Walking Tall:
When we talk of gender issues, it is invariably about the suffering of underprivileged women, as if to say educated, rich women with supportive families are spared any pain.
With Love, Aap Ki Saiyaara, written and directed by Juuhi Babbar Sonii is different, because the protagonist Saiyaara Ali, also played by her, is not a docile woman. She is the pampered, only child of wealthy parents (they appear on a screen and the stars who play them are a delightful surprise), given the best of everything. Still, like the young heroine of a bad romantic novel, she falls in love with an older, married, professor. He converts to Islam to marry her, and then she has to endure, not just the suffocation of a scaled down lifestyle, but also the indignity of abuse from his family and his increasing unease with the situation. For this self-centred man, she broke off with her parents, and after a nasty divorce, rushes back into the fold.
With her father’s encouragement, she becomes a high-flying entrepreneur, and marries a charming doctor, whose sophisticated façade hides the conservative, who starts resenting his wife’s ‘modern’ ways—her western clothes, her social drinking, her travelling on business. He tries to rein her in, but has no qualms about carrying on extra-marital affairs. This marriage also ends in a particularly vicious triple talaq.

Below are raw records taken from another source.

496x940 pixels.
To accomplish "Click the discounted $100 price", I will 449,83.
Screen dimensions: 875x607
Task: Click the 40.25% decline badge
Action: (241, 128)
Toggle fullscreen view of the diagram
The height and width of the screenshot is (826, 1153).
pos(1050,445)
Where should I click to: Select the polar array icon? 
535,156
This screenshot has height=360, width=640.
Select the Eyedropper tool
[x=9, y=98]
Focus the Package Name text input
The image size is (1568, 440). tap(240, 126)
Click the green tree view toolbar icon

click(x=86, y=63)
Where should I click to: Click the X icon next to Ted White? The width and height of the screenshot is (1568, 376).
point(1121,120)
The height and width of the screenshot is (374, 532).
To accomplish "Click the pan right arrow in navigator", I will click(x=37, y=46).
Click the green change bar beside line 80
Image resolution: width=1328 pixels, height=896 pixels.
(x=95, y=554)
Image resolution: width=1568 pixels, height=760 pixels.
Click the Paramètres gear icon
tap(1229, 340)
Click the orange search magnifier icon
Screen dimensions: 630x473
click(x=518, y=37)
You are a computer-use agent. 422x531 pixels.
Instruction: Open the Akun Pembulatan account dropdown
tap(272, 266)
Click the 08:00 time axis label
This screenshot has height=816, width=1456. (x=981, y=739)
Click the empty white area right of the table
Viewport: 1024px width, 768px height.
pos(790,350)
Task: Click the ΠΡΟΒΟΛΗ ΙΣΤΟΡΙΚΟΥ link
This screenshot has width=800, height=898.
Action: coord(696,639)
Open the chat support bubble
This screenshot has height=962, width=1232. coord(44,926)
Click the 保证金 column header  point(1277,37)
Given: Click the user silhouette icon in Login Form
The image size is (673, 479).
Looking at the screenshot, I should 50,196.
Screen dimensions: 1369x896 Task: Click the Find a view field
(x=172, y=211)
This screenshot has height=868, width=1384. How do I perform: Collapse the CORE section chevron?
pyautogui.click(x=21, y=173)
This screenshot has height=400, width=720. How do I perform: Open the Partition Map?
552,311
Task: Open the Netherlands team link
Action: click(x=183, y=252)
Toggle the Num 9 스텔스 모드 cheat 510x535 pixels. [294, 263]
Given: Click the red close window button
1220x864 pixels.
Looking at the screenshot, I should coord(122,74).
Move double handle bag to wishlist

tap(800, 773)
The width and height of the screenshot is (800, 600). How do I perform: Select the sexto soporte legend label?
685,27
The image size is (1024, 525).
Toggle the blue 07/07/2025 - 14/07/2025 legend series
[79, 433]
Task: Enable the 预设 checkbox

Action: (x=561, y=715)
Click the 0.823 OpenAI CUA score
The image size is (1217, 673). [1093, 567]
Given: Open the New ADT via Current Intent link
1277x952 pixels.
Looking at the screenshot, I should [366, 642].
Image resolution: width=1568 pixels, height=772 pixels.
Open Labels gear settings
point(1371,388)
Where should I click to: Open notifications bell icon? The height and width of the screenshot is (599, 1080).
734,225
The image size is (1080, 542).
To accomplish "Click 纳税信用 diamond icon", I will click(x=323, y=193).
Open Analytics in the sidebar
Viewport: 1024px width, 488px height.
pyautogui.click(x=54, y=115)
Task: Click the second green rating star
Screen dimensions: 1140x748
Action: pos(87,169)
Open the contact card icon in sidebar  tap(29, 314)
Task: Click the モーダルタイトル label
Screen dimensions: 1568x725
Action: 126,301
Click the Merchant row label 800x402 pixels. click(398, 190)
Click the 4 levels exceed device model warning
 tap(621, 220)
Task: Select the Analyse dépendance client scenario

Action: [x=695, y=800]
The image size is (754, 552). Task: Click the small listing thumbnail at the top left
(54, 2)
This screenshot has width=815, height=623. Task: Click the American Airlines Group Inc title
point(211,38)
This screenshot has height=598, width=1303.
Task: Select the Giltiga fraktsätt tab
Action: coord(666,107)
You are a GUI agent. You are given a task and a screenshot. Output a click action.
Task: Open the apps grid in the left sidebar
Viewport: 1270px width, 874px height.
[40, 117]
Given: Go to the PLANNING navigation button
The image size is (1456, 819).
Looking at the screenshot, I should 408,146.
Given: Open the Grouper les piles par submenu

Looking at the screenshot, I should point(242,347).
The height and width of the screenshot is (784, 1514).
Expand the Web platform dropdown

Though Sonii does not underline the character’s religion, and in fact, breaks a few Muslim stereotypes, she does convey that the simple wedding ceremony and easy divorce allowed in Islam, do adversely affect women of every social stratum. Saiyaara is a South Mumbai memsaab, with a sharp tongue (she decimates an over-familiar journalist), a wicked sense of humour (the way she lampoons a supposedly sympathetic matron), but also the sensitivity to appreciate poetry and old Lata Mangeshkar songs. She uses the lockdown period to write her memoir, which turns out to be a bestseller (that is a bit of a cliche).
Juuhi Babbar Sonii has written this play around a character created by Nadira Zaheer Babbar, and it has become their group Ekjute’s 40th anniversary offering; she has ably accepted the baton from her mother to keep the show running.
The set of an antiques-studded apartment with a terrace garden has also been designed by Sonii and the ‘plants’ arranged all over Prithvi theatre make the space look pretty and welcoming.
She is mostly on stage alone, the other two actors play her employees, and could actually have been dispensed with, because she has the acting chops and a fine talent for mimicry to bring to life characters she encounters. The screen serves to display photographs of the people she mentions, and that leaves the audience to imagine the encounters… including the funny ones of men hitting on a divorcee they imagine as an easy target.
The story is that of a woman who has seen the good, bad and ugly side of life, and Babbar Sonii plays Saiyaara with a joie de vivre of one who has the ability to take blows on the chin and move on. To alter that famous Eleanor Roosevelt quote, no woman can be turned into a victim without her consent.